Quase tão crucial, no entanto, ela eventualmente reconheceu que sua vida amorosa corria risco de se tornar um esporte para os espectadores e, meio que durante o 1989, começou a dar uma segurada. Ela ainda cantava sobre sentimentos — mas agora era muito menos específica. Ao abandonar uma abordagem que a levou grande sucesso, atestou a sua consciência e habilidade de balancear preocupações artísticas e de carreira sem se tornar catastroficamente cínica.

 

“A maior derrota é perder a sua consciência”, ela contou ao The New Yorker. “Mesmo que esteja em um lugar que meus vestidos são bem bonitos, e os tapetes vermelhos tem muitas luzes brilhantes e eu posso tocar com milhares de pessoas… você tem que tomar isso com uma colher de chá. Tenho muito a perder se errar, se largar a mão e não fizer um bom álbum. Se fizer erros baseados na ideia que você é maior que si mesmo e só surfar na onda”.

Swift nem sempre acertou. Depois que Kanye West invadiu seu discurso no VMAs de 2009, ela escreveu “Innocent”, uma balada insossa que fez o incidente parecer um crime contra a humanidade e não uma erupção de babaquice de um rapper excêntrico. Sua decisão de tirar as músicas do Spotify — e depois colocar de volta no dia que Katy Perry lançou seu álbum — foi vista com surpresa também. Ninguém ficou convencido pelo argumento de Borchetta que Swift queria proteger seus “super fãs” que se arriscavam ao comprar o álbum enquanto todo mundo o escutava de graça.

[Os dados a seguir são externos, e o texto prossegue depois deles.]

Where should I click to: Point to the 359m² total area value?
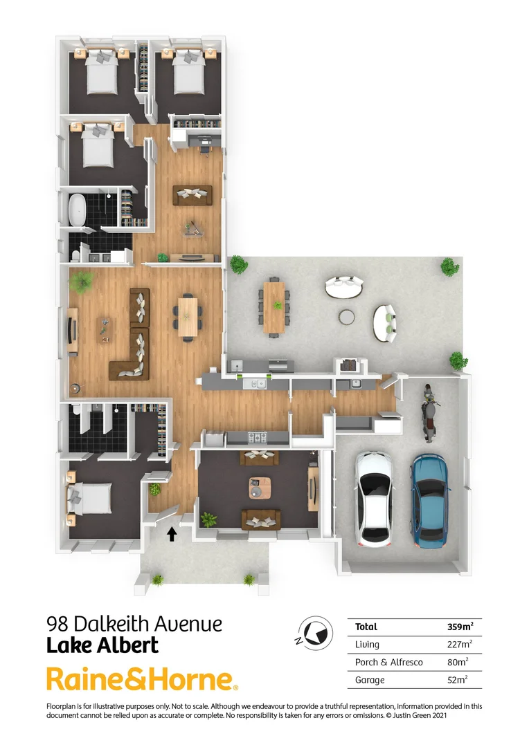pos(460,627)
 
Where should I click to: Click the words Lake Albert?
pos(102,646)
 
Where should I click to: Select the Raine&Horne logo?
pos(142,679)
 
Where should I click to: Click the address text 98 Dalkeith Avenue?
pos(134,624)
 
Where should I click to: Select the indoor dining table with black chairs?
pos(188,317)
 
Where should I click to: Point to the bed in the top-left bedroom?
pos(101,73)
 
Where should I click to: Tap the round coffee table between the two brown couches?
pos(260,487)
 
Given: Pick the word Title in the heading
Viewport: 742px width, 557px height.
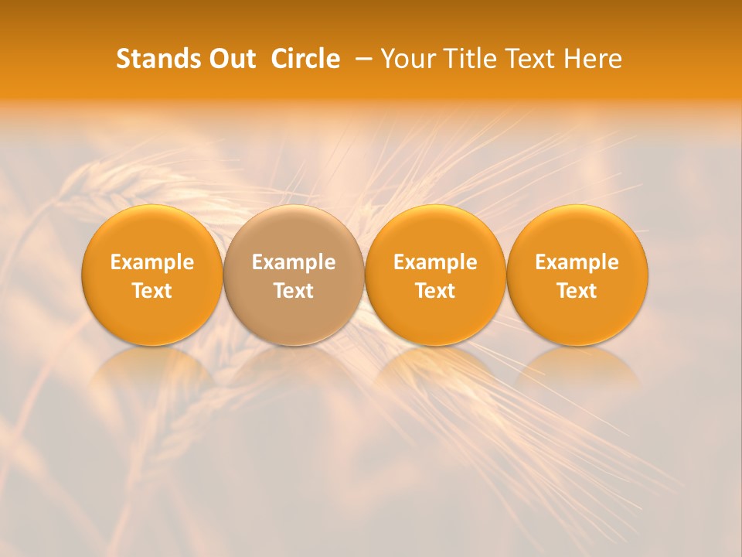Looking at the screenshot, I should pyautogui.click(x=467, y=59).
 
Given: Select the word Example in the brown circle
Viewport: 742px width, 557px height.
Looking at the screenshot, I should pyautogui.click(x=294, y=262).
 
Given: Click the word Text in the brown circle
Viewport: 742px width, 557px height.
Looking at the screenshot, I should pyautogui.click(x=294, y=291).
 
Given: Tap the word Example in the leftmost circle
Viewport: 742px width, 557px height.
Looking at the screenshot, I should pyautogui.click(x=152, y=262).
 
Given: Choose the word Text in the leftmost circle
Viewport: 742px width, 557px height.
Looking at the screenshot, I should pyautogui.click(x=152, y=291).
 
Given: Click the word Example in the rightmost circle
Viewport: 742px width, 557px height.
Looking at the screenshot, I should pyautogui.click(x=577, y=262).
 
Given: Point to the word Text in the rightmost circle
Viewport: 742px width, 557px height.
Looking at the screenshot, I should pyautogui.click(x=577, y=291).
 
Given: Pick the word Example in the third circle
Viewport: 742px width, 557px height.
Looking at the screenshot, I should pyautogui.click(x=435, y=262).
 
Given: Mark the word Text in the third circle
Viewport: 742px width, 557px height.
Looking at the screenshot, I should pyautogui.click(x=435, y=291).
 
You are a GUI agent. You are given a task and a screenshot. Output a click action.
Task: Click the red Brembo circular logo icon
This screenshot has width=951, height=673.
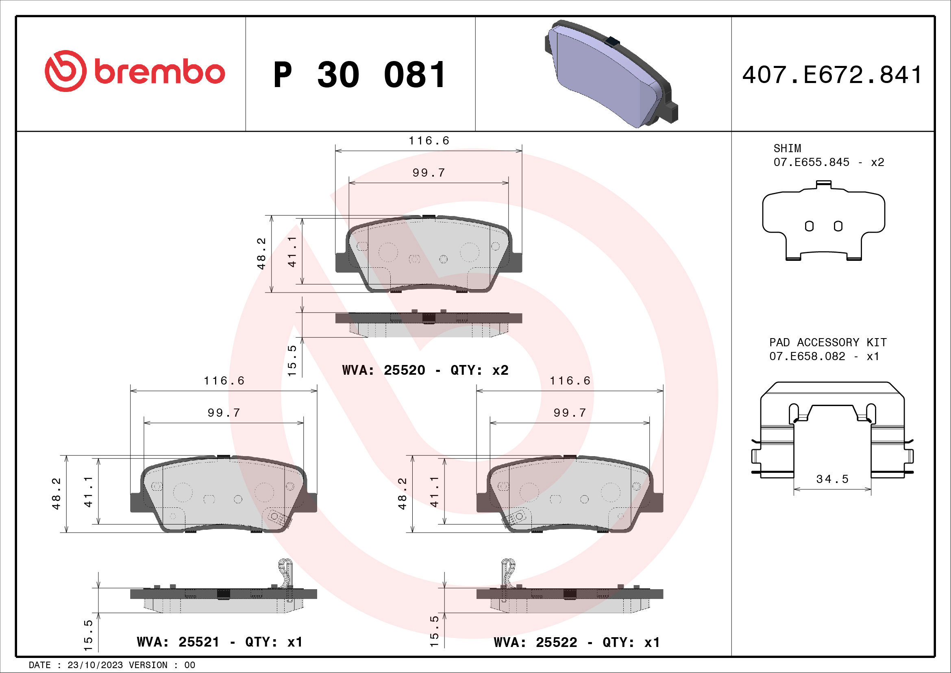[x=65, y=71]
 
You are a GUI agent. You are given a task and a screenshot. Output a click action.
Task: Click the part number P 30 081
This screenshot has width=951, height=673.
[x=359, y=75]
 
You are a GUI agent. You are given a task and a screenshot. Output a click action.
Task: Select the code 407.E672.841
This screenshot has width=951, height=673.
[x=832, y=75]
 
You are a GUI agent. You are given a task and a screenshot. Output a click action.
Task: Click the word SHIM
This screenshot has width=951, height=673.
[x=787, y=149]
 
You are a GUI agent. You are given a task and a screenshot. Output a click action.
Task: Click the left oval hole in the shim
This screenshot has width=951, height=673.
[x=809, y=226]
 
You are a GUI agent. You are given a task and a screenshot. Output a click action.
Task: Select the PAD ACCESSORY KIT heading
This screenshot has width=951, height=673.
[x=827, y=342]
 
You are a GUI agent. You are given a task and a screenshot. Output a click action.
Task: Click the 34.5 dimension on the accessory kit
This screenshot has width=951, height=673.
[x=832, y=479]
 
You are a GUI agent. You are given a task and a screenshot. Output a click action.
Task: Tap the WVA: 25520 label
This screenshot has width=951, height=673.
[x=383, y=370]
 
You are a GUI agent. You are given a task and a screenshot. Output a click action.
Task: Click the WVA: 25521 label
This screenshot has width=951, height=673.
[x=178, y=642]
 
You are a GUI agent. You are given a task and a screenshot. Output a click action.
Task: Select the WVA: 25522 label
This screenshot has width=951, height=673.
[x=535, y=642]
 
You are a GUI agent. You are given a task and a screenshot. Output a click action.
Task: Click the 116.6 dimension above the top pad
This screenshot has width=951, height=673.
[x=429, y=141]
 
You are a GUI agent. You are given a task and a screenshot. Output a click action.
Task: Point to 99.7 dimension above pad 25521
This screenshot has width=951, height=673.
[x=224, y=413]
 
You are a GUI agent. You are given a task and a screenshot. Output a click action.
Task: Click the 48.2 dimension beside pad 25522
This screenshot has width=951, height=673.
[x=402, y=493]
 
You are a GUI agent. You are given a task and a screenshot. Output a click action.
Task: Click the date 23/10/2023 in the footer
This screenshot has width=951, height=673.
[x=95, y=665]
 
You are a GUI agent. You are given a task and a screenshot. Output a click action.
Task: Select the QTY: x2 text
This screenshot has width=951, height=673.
[x=479, y=370]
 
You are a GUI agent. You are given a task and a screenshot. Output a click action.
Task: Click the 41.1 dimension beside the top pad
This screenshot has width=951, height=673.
[x=292, y=252]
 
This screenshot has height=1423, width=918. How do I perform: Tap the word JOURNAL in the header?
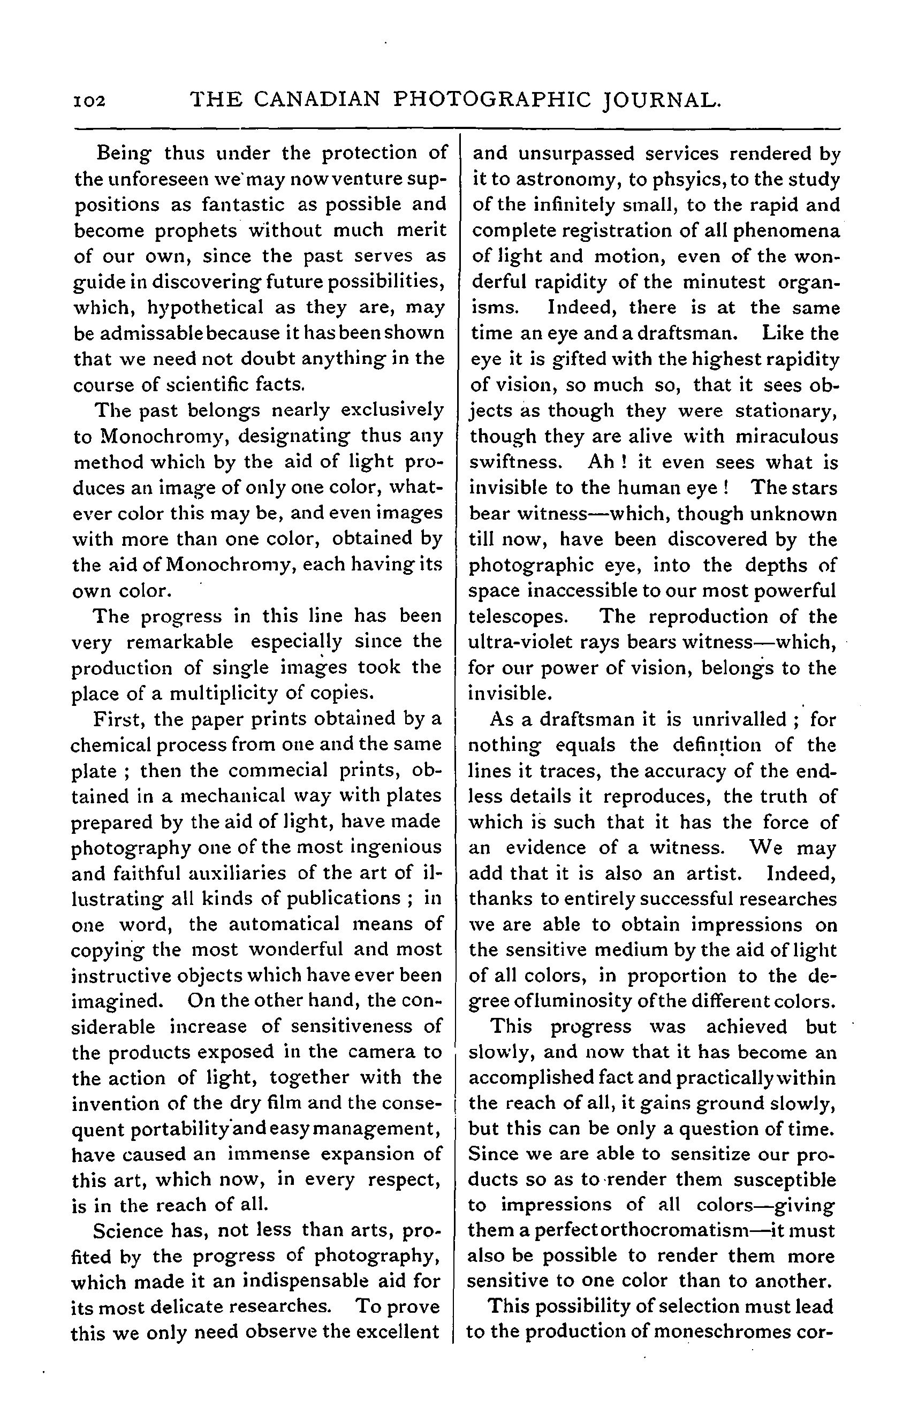pos(661,100)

No entanto, Swift tem navegado sua vida profissional geralmente com perspicácia extraordinária. Ela também manteve uma base de fãs próxima enquanto eles superavam as confissões adolescentes e, como ela, passaram a se relacionar com o mundo como jovens adultos.

“Em algum lugar perto do terceiro álbum, lembro de pensar: ‘Ela vai ter que superar isso'”, se lembra Ainlay. “Sabe, escrever músicas para crianças de 12 anos. Se não, ela vai ficar muito velha para seus fãs ou os fãs vão ficar muito velhos para ela. Ela fez isso — seguiu em frente para um novo nível”.

De todos os artistas com quem trabalhou, o produtor diz que raramente encontrou alguém com a ambição de Swift.

“Sua vontade supera a de nomes como Mark Knopfler… ela é uma daquelas que diz ‘desci no mundo para vencer’. E ela venceu. Ela tem mais vontade que a maioria dos artistas que cruzaram meu caminho. A diferença é que ela não tem problemas em ser uma estrela do pop. Alguns artistas tem uma inclinação mais artística e querem fazer as coisas pela arte… Agora que ela amadureceu, parece que ela está ficando mais artística e menos pela fama. Mas ela já atingiu a fama”.

“Taylor conhece seu mercado”, completa Jacknife Lee. “Ela é uma atiradora de elite”.